Priompt

Priompt (priority + prompt) is a JSX-based prompting library. It uses priorities to decide what to include in the context window.

Priompt is an attempt at a prompt design library, inspired by web design libraries like React. Read more about the motivation here.

Installation

Install from npm:

npm install @anysphere/priompt && npm install -D @anysphere/priompt-preview

yarn add @anysphere/priompt && yarn add @anysphere/priompt-preview --dev

pnpm add @anysphere/priompt && pnpm add -D @anysphere/priompt-preview

Examples

Read examples/README.md to run the examples.

Principles

Prompts are rendered from a JSX component, which can look something like this:

function ExamplePrompt(
  props: PromptProps<{
    name: string,
    message: string,
    history: { case: "user" | "assistant", message: string },
  }>
): PromptElement {
  const capitalizedName = props.name[0].toUpperCase() + props.name.slice(1);
  return (
    <>
      <SystemMessage>
        The user's name is {capitalizedName}. Please respond to them kindly.
      </SystemMessage>
      {props.history.map((m, i) => (
        <scope prel={-(props.history.length - i)}>
          {m.case === "user" ? (
            <UserMessage>{m.message}</UserMessage>
          ) : (
            <AssistantMessage>{m.message}</AssistantMessage>
          )}
        </scope>
      ))}
      <UserMessage>{props.message}</UserMessage>
      <empty tokens={1000} />
    </>
  );
}

A component is rendered only once. Each child has a priority, where a higher priority means that the child is more important to include in the prompt. If no priority is specified, the child is included if and only if its parent is included. Absolute priorities are specified with p and relative ones are specified with prel.
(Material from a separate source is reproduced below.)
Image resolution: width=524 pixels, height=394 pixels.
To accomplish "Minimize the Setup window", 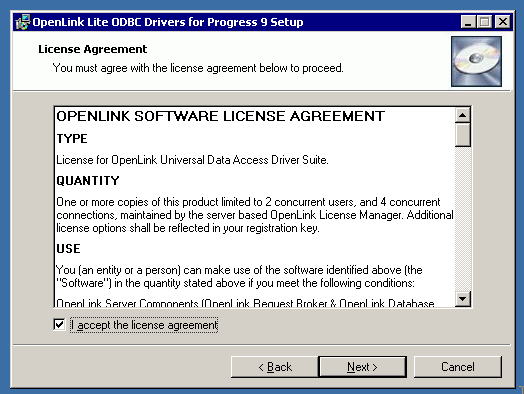I will click(x=468, y=22).
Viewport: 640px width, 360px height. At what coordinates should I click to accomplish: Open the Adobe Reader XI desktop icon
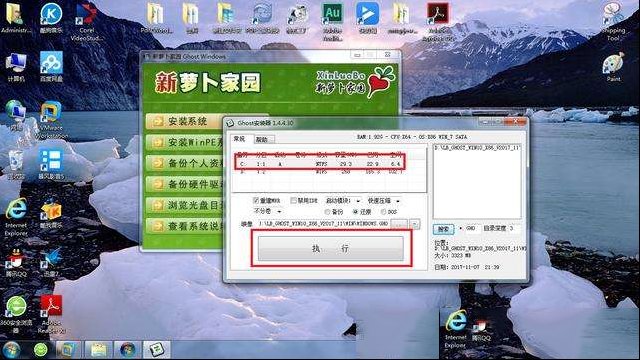51,314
In the example above, we always include the system message and the latest user message, and are including as many messages from the history as possible, where later messages are prioritized over earlier messages.

The key promise of the priompt renderer is:

Let $T$ be the token limit and $\text{Prompt}(p_\text{cutoff})$ be the function that creates a prompt by including all scopes with priority $p_\text{scope} \geq p_\text{cutoff}$, and no other. Then, the rendered prompt is $\text{\textbf{P}} = \text{Prompt}(p_\text{opt-cutoff})$ where $p_\text{opt-cutoff}$ is the minimum value such that $|\text{Prompt}(p_\text{opt-cutoff})| \leq T$.
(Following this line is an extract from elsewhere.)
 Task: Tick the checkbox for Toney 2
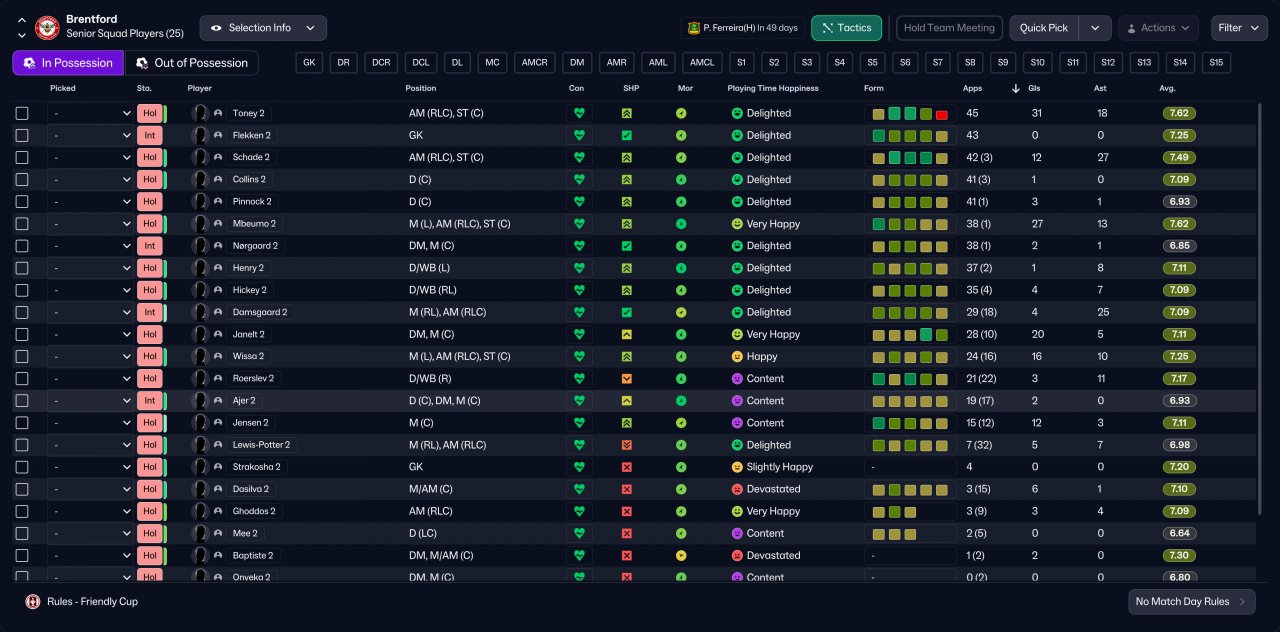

The building blocks of a priompt prompt are:

<scope>: this allows you to set priorities p for absolute or prel for relative.
<first>: the first child with a sufficiently high priority will be included, and all children below it will not. This is useful for fallbacks for implementing something like "when the result is too long we want to say (result omitted)".
<empty>: for specifying empty space, useful for reserving tokens for generation.
<capture>: capture the output and parse it right within the prompt.
<isolate>: isolate a section of the prompt with its own token limit. This is useful for guaranteeing that the start of the prompt will be the same for caching purposes. it would be nice to extend this to allow token limits like 100% - 100.
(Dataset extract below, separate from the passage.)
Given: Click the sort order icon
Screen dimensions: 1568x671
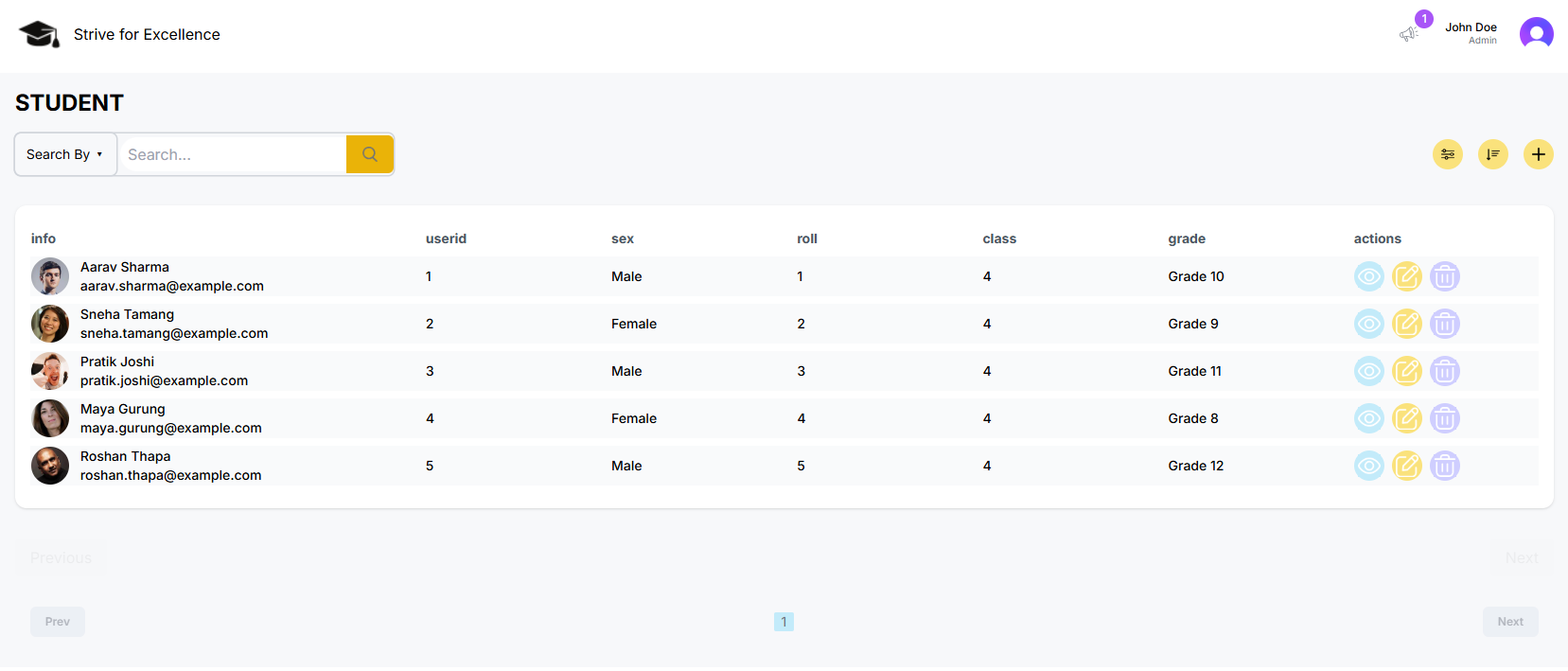Looking at the screenshot, I should coord(1492,154).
You can create components all you want, just like in React.

Future

Some building blocks we're thinking of adding:

<max>: specify a limit on the number of tokens within a scope
onExcluded={() => {...}}: a callback for when a particular scope is excluded, which allows you to do things like "summarize this result when it doesn't fit in the prompt anymore".

We're also thinking about making a framework around Priompt for agents. It would look something like interactive web design but for agents, where onClicks are simulated by having the agent call a function. We would love ideas here!

Caveats

We've discovered that adding priorities to everything is sort of an anti-pattern. It is possible that priorities are the wrong abstraction. We have found them useful though for including long files in the prompt in a line-by-line way.
The Priompt renderer has no builtin support for creating cacheable prompts. If you overuse priorities, it is easy to make hard-to-cache prompts, which may increase your cost or latency for LLM inference. We are interested in good solutions here, but for now it is up to the prompt designer to think about caching.
The current version of priompt only supports around 10K scopes reasonably fast (this is enough for most use cases). If you want to include a file in the prompt that is really long (>10K lines), and you split it line-by-line, you probably want to implement something like "for lines farther than 1000 lines away from the cursor position we have coarser scopes of 10 lines at a time".
For latency-critical prompts you want to monitor the time usage in the priompt preview dashboard. If there are too many scopes you may want to optimize for performance.
The Priompt renderer is not always guaranteed to produce the perfect $p_\text{opt-cutoff}$. For example, if a higher-priority child of a <first> has more tokens than a lower-priority child, the currently implemented binary search renderer may return a (very slightly) incorrect result.

Contributions

Contributions are very welcome! This entire repo is MIT-licensed.